Regierungen haben weltweit mit beispielloser Intensität auf die COVID-19-Pandemie reagiert. Sie haben damit bewiesen, dass sie handlungsfähig sind und der Privatwirtschaft nicht das Feld überlassen müssen, wenn der politische Wille dazu vorhanden ist. Jetzt braucht es eine zweite Welle der politischen Reaktionen auf die Pandemie, die nicht nur auf die Erholung der Wirtschaft zielt, sondern vielmehr die global notwendigen systemischen Veränderungen in Gang setzt. Ein Blog-Beitrag von Jens Martens.
November 2, 2020 | GPF
8 Punkte für eine globale Agenda strukturellen Wandels in der COVID-19-Pandemie
Von Jens Martens
Regierungen haben weltweit mit beispielloser Intensität auf die COVID-19-Pandemie reagiert.
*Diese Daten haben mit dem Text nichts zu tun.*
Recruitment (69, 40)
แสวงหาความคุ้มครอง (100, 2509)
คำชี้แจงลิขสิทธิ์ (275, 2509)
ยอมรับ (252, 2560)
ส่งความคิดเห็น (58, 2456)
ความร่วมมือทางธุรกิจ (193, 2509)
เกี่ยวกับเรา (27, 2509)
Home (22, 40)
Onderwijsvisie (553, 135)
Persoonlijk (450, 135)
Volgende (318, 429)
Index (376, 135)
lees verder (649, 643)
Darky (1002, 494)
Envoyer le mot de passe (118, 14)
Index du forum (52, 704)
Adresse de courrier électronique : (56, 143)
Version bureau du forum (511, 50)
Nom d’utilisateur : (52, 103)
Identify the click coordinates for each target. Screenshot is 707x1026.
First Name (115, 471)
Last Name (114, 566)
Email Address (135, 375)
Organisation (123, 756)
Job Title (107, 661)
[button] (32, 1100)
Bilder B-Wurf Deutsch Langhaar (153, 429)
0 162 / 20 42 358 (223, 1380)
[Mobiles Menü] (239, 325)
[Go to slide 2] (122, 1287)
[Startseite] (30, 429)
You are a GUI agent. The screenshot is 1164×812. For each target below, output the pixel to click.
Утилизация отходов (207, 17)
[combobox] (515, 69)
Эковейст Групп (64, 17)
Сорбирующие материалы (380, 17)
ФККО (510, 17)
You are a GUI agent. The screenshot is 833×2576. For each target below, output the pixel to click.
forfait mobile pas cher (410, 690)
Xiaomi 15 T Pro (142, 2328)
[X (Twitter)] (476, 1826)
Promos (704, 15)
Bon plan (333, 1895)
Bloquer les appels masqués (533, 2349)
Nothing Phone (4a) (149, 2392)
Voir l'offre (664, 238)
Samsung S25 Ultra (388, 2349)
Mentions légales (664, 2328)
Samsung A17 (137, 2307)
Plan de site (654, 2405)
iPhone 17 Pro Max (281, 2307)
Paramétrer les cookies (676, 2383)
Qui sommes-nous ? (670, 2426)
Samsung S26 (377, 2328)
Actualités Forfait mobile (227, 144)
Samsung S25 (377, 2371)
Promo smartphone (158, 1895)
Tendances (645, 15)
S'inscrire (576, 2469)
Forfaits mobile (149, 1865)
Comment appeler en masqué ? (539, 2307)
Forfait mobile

Sie haben damit bewiesen, dass sie handlungsfähig sind und der Privatwirtschaft nicht das Feld überlassen müssen, wenn der politische Wille dazu vorhanden ist. Jetzt braucht es eine zweite Welle der politischen Reaktionen auf die Pandemie, die nicht nur auf die Erholung der Wirtschaft zielt, sondern vielmehr die global notwendigen systemischen Veränderungen in Gang setzt.
Building back better?
In zahllosen Erklärungen haben die meisten Regierungen bekräftigt, dass eine Rückkehr zu business as usual nach der Krise keine Option sei. Stattdessen ist der Aufruf der UNO „Building back better“ zu einem Leitmotiv der internationalen Reaktionen auf die COVID-19-Krise geworden. Aber führt „Building back“ wirklich zu dem dringend notwendigen strukturellen Wandel?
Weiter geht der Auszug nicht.